2021-03-10 Blogosphere

Thinking about excellent blog links again...


A super cool post on how to run combat, OSR style, by James Young: How To Run Combat. After reading it, my main take away is that my monsters should try to wrestle players a lot more!

=> How To Run Combat


A post by Delta: Running Mass Fights in Classic D&D He says, “it’s pretty common to encounter bands of malicious bandits, brigands, or humanoids numbering in the hundreds.” How do you deal with them? Evasion, ranged combat (how to deal with a rain of arrows), killing leaders, and so on.

=> Running Mass Fights in Classic D&D


“Every Wednesday morning I wake up with a sense of dread, remembering that on top of everything else I have to do that day I somehow have to run a game in the evening. Every Wednesday afternoon I seriously consider calling the session off. But every Wednesday night I sit down and log in and everything actually goes fine.” Failing better: a GMing retrospective, a super interesting retrospective by Joseph Manola. Makes me want to go through my own games and think about the things I learned.

=> Failing better: a GMing retrospective


Sandra Snan writing about verbal components in The Old Verbal Components reminds me of my unfinished dream of adding Sumerian spell names (serving as verbal components) for all the spells in my book. I failed at that. Perhaps one day there’s “fantasy Deepl for some lost language and D&D like spells”. Or some other way to translate English spells to some dead language. My favourite blog post on this still is Elf & Magic-User Sumerian Spell Names / Command Words for Labyrinth Lord by Samwise7RPG.

=> The Old Verbal Components | in my book | Elf & Magic-User Sumerian Spell Names / Command Words for Labyrinth Lord


How not to be a game designer by Craig Maloney. A topic that’s been important to me for a long time: “I’ve done most of my designs when I let these self-inflicted restrictions go. I’ve lowered my expectations to please only one customer: me. Sure, this is not a great way to build a business but it has the added benefit of not having to do market research (I know the target market: me). Once I pulled back from the notion of building a business and making game design a full-time career (yes, this is a notion that I’ve flirted with and realized that I’m 20+ years too late to effectively do this) more possibilities became apparent to me.”

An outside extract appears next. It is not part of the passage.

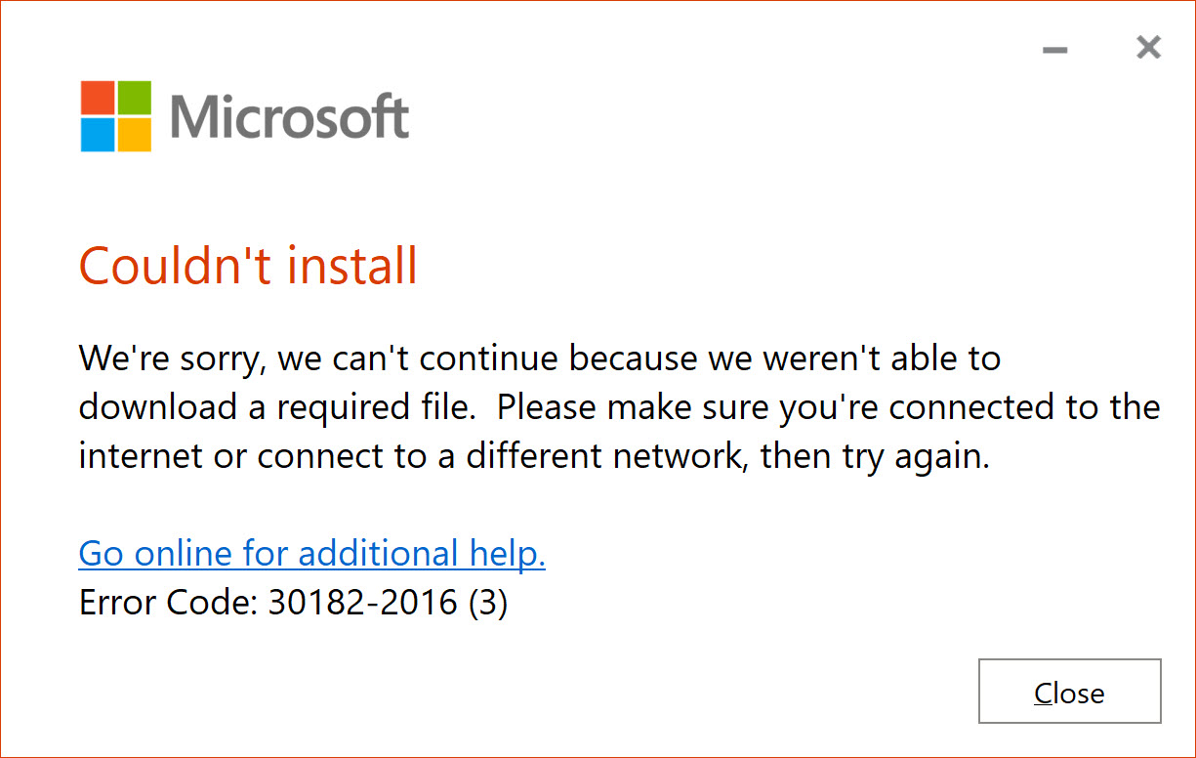Select the green square in the Microsoft logo
This screenshot has height=758, width=1196.
click(133, 98)
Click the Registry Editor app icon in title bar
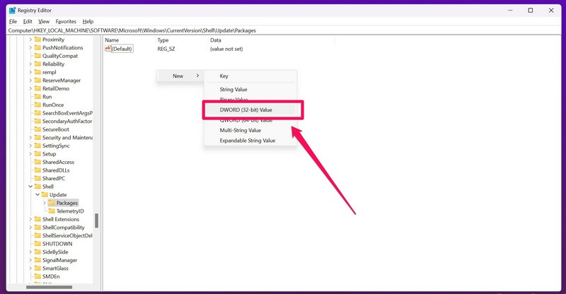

=> How not to be a game designer


“I wrote up a little “hello world” brawl in Traveller5”, by Wanderer Bill, in Getting to know Traveller 5.

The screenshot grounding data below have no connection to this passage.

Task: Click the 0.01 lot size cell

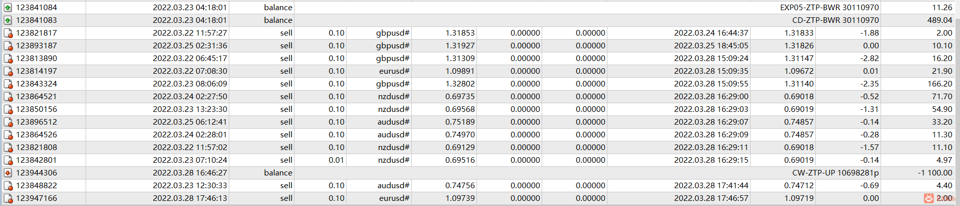Action: (336, 160)
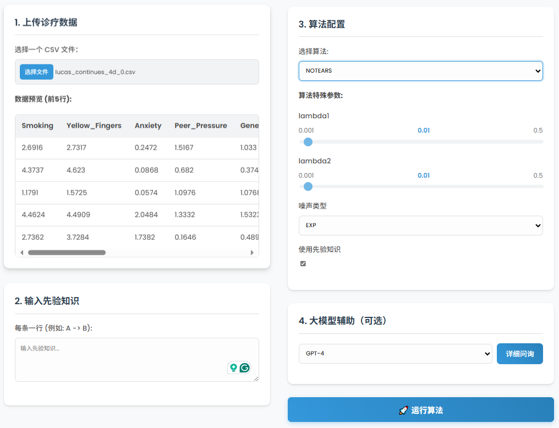This screenshot has width=559, height=428.
Task: Click the rocket icon on the run button
Action: [403, 410]
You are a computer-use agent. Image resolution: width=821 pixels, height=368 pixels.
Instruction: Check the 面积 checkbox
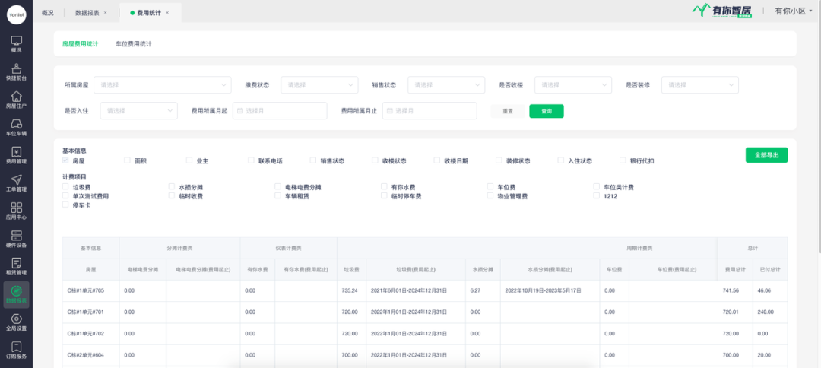[x=128, y=161]
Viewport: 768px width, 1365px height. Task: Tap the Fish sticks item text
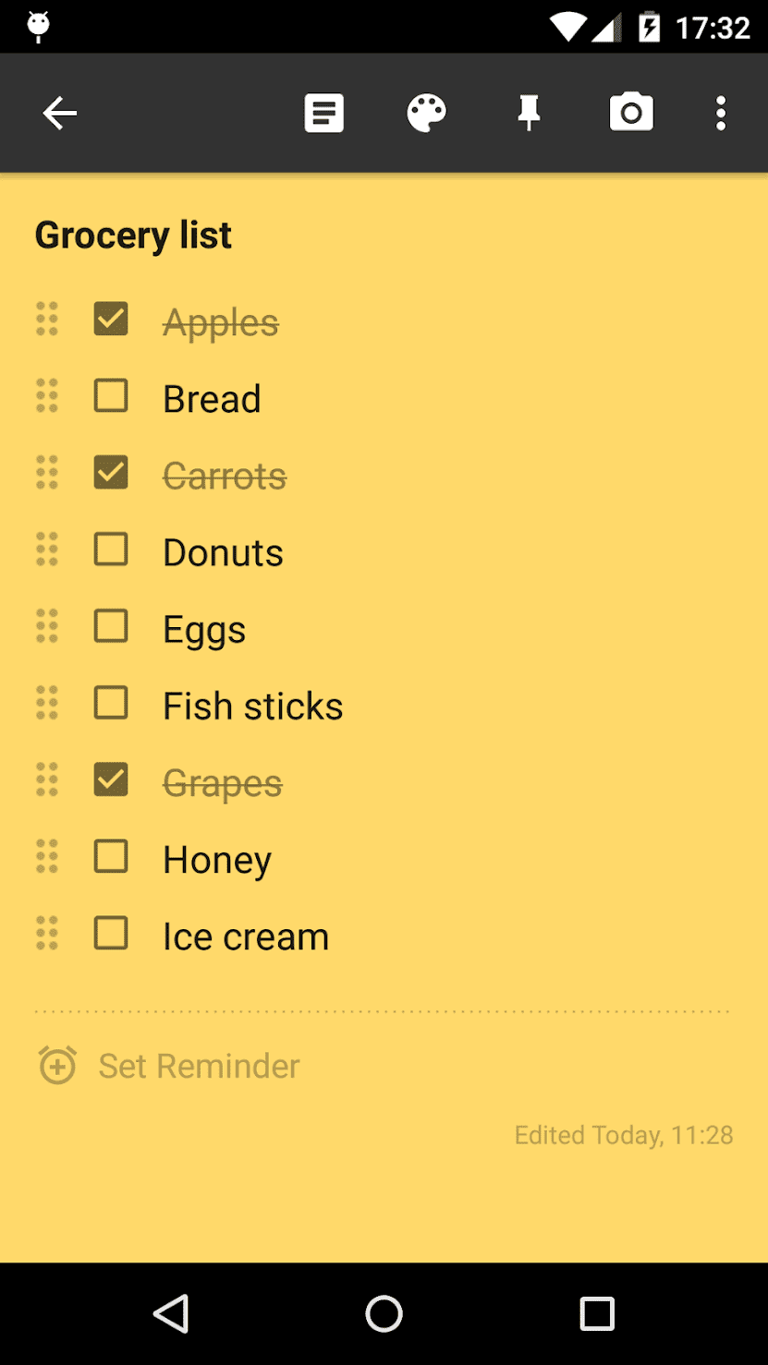tap(252, 707)
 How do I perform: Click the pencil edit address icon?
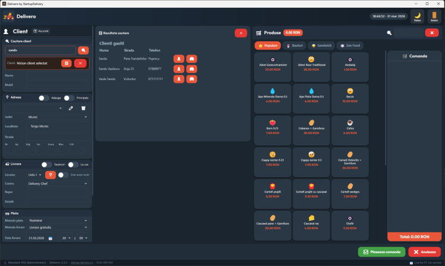click(71, 108)
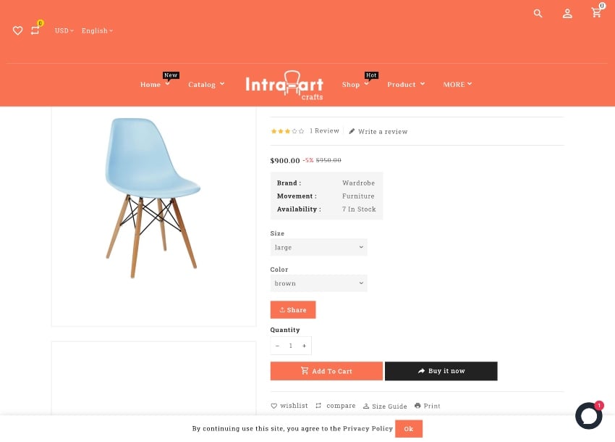Image resolution: width=615 pixels, height=442 pixels.
Task: Open the Shop menu
Action: (x=355, y=85)
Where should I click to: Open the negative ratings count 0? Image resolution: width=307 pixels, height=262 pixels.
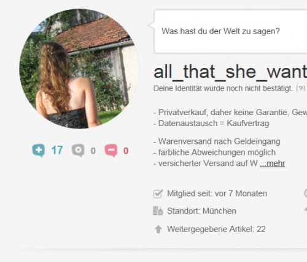click(126, 151)
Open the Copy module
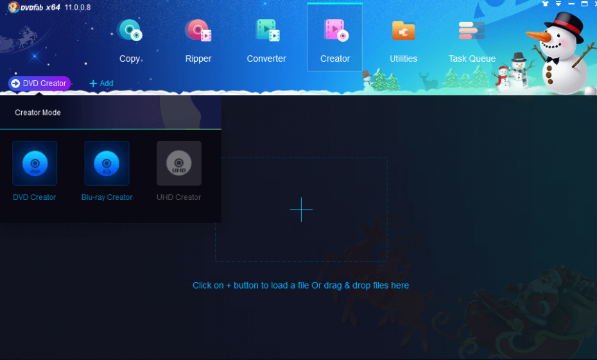597x360 pixels. 130,40
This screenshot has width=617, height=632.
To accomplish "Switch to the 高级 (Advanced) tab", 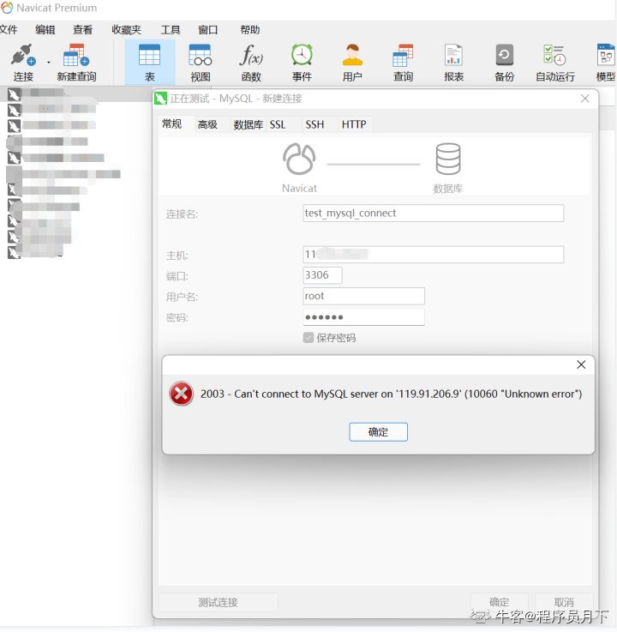I will [207, 124].
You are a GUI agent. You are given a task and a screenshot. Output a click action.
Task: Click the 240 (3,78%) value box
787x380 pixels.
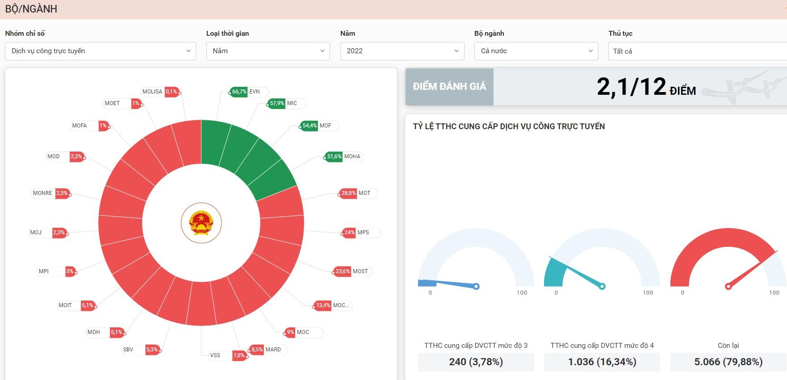476,362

=> Getting to know Traveller 5


“When players feel like they can die, … then the game is tense and exciting. … one of the biggest obstacles to tension, especially at higher levels, is Hit Points. … If a Level 10 Fighter is attacked by a swarm of Goblins armed with d6 knives, he has nothing to worry about, as he has 60 HP.” Why you should cap Hit Points, by Yami Bakura. My unpopular opinion on the topic: add save or die attacks and level drain to the game. Or more generally: try to aim for combat that is just two rounds long. If it takes longer, the previous rounds were probably boring. It’s the last round that makes all the difference. Now, capping hit points and/or levels is an option, certainly. In my Halberds and Helmets game, I cap at character level 10 simply because all my recent campaigns have ended before getting there. But I also add save or die and level drain, for added excitement. This is how low hit points are not the sole source of terror at the table.

=> Why you should cap Hit Points | Halberds and Helmets


“… it makes those low modifiers very significant, especially when it comes to opposed rolls … I’m using opposed rolls for grappling in unarmed combat and giving a +1 modifier for being large sized. … This would have resulted in each group having at least one unarmed boccord specialist in it, i.e. a half-giant professional wrestler. That game sounds amazing, but it’s not the game I’m trying to design.” Ben L. is writing about skills in A Simple 2d6 Skill System, but all I can think of is every party bringing a half-giant professional wrestler to the table. What a wonderful tie-in to my interest in wrestling based on James Young’s post, above. But it also ties in with my interest in Traveller and in 2d6 systems in general, and my attempt at designing one, Just Halberds.

=> A Simple 2d6 Skill System | Traveller | 2d6 | Just Halberds


A long discussion of the changes made from AD&D 1st ed to AD&D 2nd ed in A Historical Look at the OSR — Part III. I also liked the previous parts of the series. As for my own AD&D experience… At the the time we simply decided that 2nd was obviously better than 1st and so we switched. We were 15 or 16 years old, living in Switzerland, not reading any fanzines, no Dungeon or Dragon magazines, no Usenet, and we bought no adventures. All I do remember is that the rules were confusing and we never used them all, and yet we thought them the best.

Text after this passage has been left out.